Thanks for indulging my little (long) update… please message me on here if there is any way I can pray with/for you or talk through anything at all – anyone that knows me knows that few topics, if any, are off the table.
Below… just some random goodness in the form of photography!!!
6 thoughts on “These Days…”
You know I love every bit of this & you so much! I miss you & our bible study. It brings me such joy to see sweet pics of your family. Keep these blogs coming I NEED them😘😘
Love you and so love your blogs !! Where will Fen be in school ? Barretts youngest,Anabelle, will be in K5 at Madison Crossing. Hope to catch you at Livingston some Thursday night soon for a macaron (or two) !!! 😃❤️👍
Hey Lauren, I really really enjoyed reading your blog. I had no idea you had one. You touch on some really great topics and give a fresh perspective on things that should be talked about more in our busy lives.

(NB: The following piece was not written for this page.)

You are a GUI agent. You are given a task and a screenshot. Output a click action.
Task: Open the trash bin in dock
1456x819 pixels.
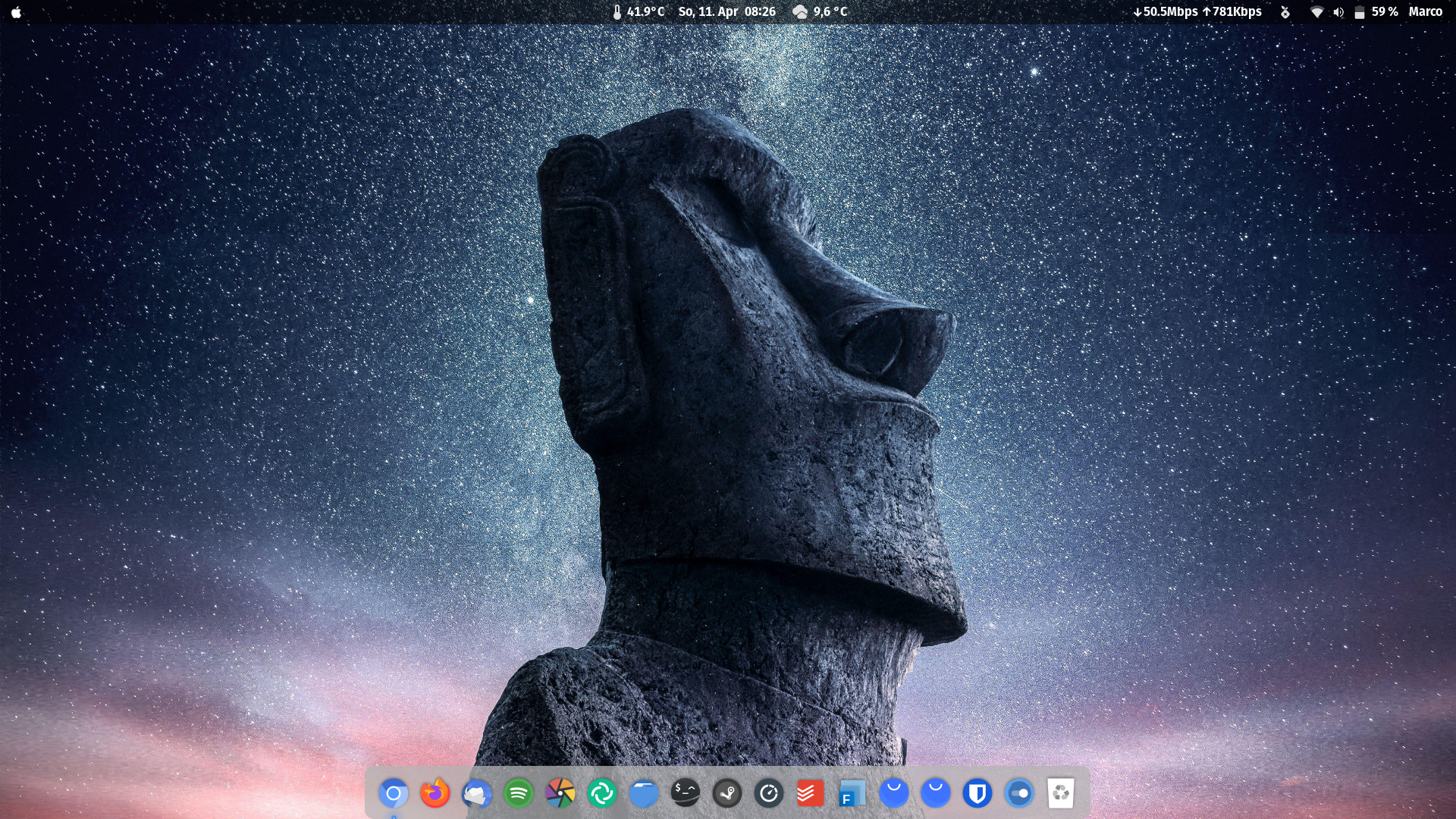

You are a great writer. Keep up the excellent work .
Love this 🙂
You truly have a beautiful family. Absolutely gorgeous girls and little man. I know I’m a random human being but it really touches my heart that you posted his picture. I know that it must be hard for you to go though everyday but by the grace of God and your (clearly) awesomeness you hold it together go everyone. Today you have made me smile. Thank you. #mamaappreciation. Xxx have a great day.
I continually am encouraged and comforted by your posts. Thank you for sharing your heart. Although my journey is not the same, many of the same deep cracks are in my heart, too. I am thankful to know that the same Jesus who fills your heart fills mine, too.